The chart included below compares the percent change in rates and stock prices since October 2012 (the earliest date available for MORL). We can clearly see that there is little-to-no correlation between rates and these securities - which is completely against our expectations!
The reason for this observed behavior differs in each case and is actually quite simple in the case of BXMT. This REIT originates commercial mortgages indexed to LIBOR. Since 2012 there has actually been a strong negative correlation between movements in the mortgage rate and LIBOR. Before you choose to invest in BXMT you can ignore mortgage rate forecasts but you will need to study LIBOR carefully.
MORL is designed to provide twice the performance of the Market Vectors Global Mortgage REITs Index. One quarter of this index's holdings are comprised of NLY (Annaly Capital Management Inc.) and AGNC (American Capital Agency Corp.). Annaly and American Capital primarily invest in Agency mortgage-backed securities (securities for which the principal and interest payments are guaranteed by a US government agency or sponsored entity). MBB is designed to track an index of investment grade Agency mortgage-backed securities. Though not immediately obvious, these two securities are tracking essentially the same underlying assets. Structural differences (such as ETF vs. ETN, leveraged vs. non-leverage) make these very different investments but their underlying behavior will be driven by the same fundamental forces.
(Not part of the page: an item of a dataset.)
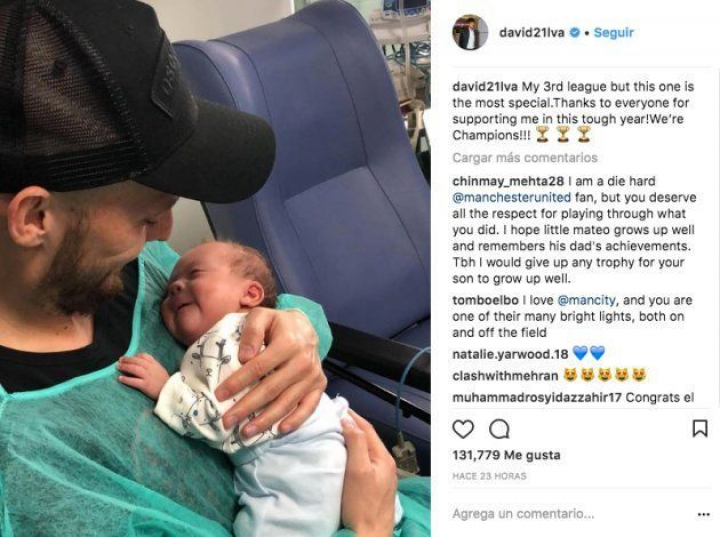Click verified badge next to david21lva
The image size is (720, 537).
pos(574,33)
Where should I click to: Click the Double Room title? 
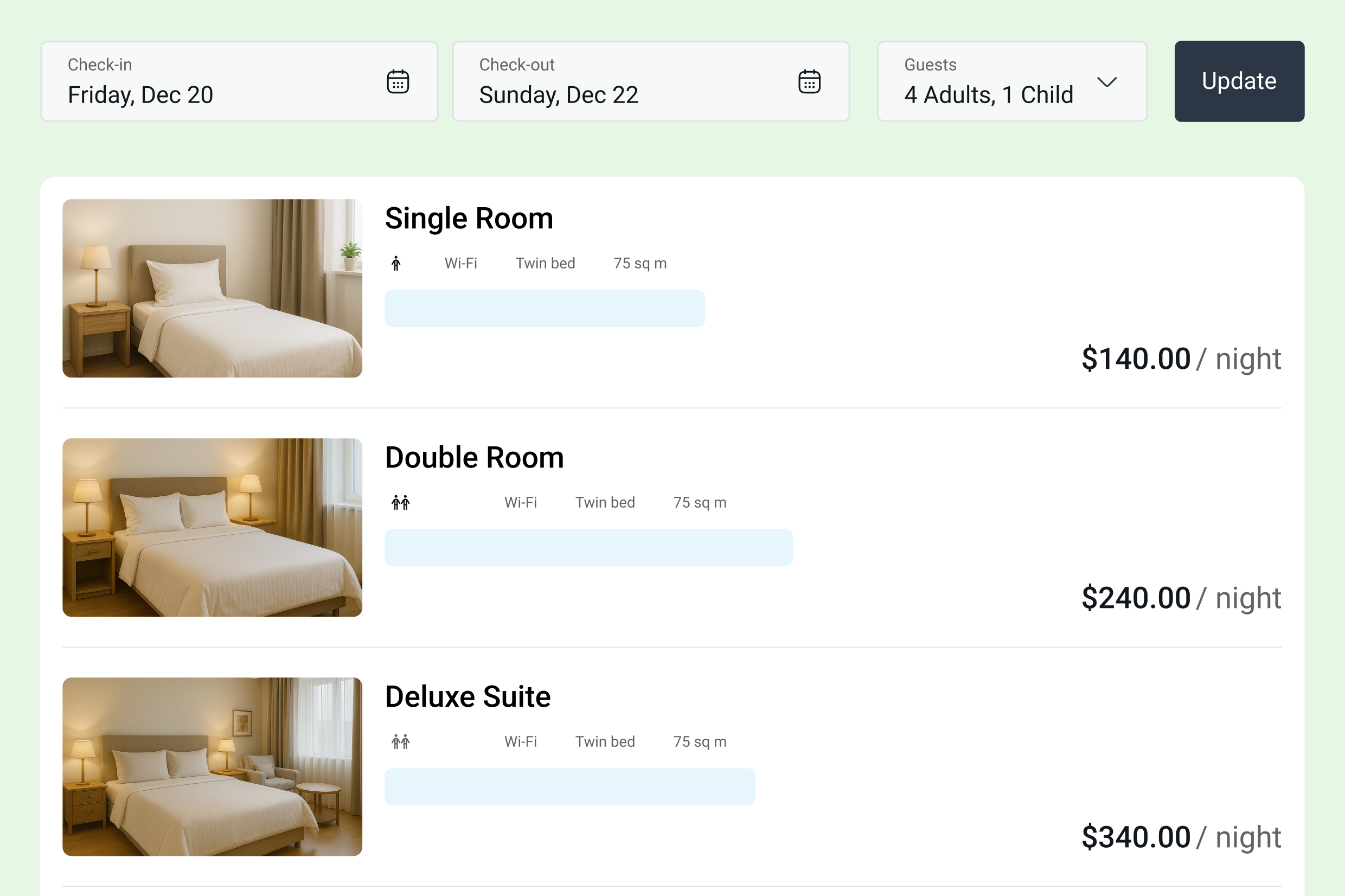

It seems likely to me that the performance of the Agency MBS sector has become somewhat decoupled from the macro mortgage interest rate. A quick look at MBS pricing data from FINRA's TRACE shows a slow but steady uptick in the pricing of various MBS asset classes. This behavior is being driven by investors shifting out of other asset classes, such as corporate debt, and is driving the returns of MORL and MBB.
All-told, the lesson here is a simple one: we must not forget to research the construction of the underlying portfolios. It is quite clear that there is little correlation between mortgage rates and the performance of these three mortgage securities. It's also clear that these three securities behave very differently from each other. If you plan on adding mortgage exposure to your portfolio don't forget to do some fundamental research!
Disclosure: The author is long MORL.